Lawsuit Filed To Block Toll Road Lease

Before the ink on the Indiana Toll Road lease had dried, opponents of the deal filed a lawsuit in St. Joseph County Superior Court to block it. The South Bend Tribune writes:

A lawsuit filed Wednesday in St. Joseph County Superior Court in South Bend challenges the constitutionality of the state’s agreement to lease the Indiana Toll Road to a foreign consortium.The plaintiffs in the lawsuit, several individual residents and members of the non-profit group Citizens Action Coalition of Indiana, contend the agreement violates the Indiana Constitution because the proceeds from the lease will go toward road projects, not to pay off the public debt.

“We are not doing this for any political reasons; this is not about politics,” said Steve Bonney, a West Lafayette resident who is spearheading the lawsuit. “This is simply a matter of following the constitution for which our governor and all state officials and state legislators have taken an oath to uphold.”

The 75-year lease calls for the Indiana Finance Authority to hand over all operations and maintenance of the Toll Road to Cintra-Macquarie, a Spanish-Australian investment consortium, in exchange for $3.8 billion.

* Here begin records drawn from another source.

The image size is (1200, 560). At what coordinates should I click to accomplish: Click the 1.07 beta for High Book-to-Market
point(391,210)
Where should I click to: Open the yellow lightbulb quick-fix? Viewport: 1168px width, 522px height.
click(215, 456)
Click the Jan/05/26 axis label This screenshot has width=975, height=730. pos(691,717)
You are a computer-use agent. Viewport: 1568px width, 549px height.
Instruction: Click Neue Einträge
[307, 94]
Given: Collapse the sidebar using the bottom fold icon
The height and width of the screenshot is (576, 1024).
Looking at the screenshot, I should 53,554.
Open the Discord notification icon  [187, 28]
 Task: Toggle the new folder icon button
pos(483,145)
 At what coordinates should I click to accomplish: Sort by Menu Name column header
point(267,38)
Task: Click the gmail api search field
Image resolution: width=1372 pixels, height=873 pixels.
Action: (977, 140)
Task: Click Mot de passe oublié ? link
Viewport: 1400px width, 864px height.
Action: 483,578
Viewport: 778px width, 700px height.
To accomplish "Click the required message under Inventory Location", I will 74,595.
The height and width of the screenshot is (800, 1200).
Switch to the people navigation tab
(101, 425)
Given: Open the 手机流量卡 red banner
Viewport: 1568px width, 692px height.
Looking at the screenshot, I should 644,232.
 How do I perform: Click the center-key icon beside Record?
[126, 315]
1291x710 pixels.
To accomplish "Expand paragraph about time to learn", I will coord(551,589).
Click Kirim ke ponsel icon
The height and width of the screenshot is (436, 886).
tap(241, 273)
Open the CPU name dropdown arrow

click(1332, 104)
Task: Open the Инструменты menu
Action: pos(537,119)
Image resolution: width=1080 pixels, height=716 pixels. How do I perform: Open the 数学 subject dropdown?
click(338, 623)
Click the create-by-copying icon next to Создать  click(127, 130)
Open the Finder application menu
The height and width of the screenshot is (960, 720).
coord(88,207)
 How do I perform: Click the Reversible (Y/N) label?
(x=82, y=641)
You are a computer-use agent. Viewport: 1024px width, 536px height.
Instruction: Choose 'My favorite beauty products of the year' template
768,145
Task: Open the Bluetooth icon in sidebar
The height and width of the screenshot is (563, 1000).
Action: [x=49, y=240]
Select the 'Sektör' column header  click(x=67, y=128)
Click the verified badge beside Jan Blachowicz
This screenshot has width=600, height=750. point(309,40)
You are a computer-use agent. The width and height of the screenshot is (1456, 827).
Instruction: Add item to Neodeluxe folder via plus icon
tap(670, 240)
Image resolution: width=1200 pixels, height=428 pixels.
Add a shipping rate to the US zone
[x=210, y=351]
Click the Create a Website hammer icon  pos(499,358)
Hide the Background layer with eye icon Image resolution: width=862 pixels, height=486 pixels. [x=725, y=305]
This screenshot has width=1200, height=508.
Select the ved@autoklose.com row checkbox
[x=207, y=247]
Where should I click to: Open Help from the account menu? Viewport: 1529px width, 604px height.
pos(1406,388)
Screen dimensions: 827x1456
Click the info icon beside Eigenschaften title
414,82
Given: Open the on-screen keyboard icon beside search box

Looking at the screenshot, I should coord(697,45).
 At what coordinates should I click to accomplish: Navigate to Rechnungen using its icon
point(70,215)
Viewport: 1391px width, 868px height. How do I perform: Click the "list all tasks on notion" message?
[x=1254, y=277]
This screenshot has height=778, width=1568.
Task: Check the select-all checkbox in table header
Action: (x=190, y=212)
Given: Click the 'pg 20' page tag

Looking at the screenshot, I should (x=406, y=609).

The provision of the Indiana Constitution relied upon in the lawsuit is Article 10, Section 2, which reads: "All the revenues derived from the sale of any of the public works belonging to the State, and from the net annual income thereof, and any surplus that may, at any time, remain in the Treasury, derived from taxation for general State purposes, after the payment of the ordinary expenses of the government, and of the interest on bonds of the State, other than Bank bonds; shall be annually applied, under the direction of the General Assembly, to the payment of the principal of the Public Debt."

The State argues that the constitutional restriction is inapplicable to the toll road lease because it is not entered into by the State, but rather a quasi-governmental authority with its separate authority to issue and assume debt. The State has relied upon the creation of quasi-governmental entities for decades to avoid the state debt limitations in Article 13 of the state constitution.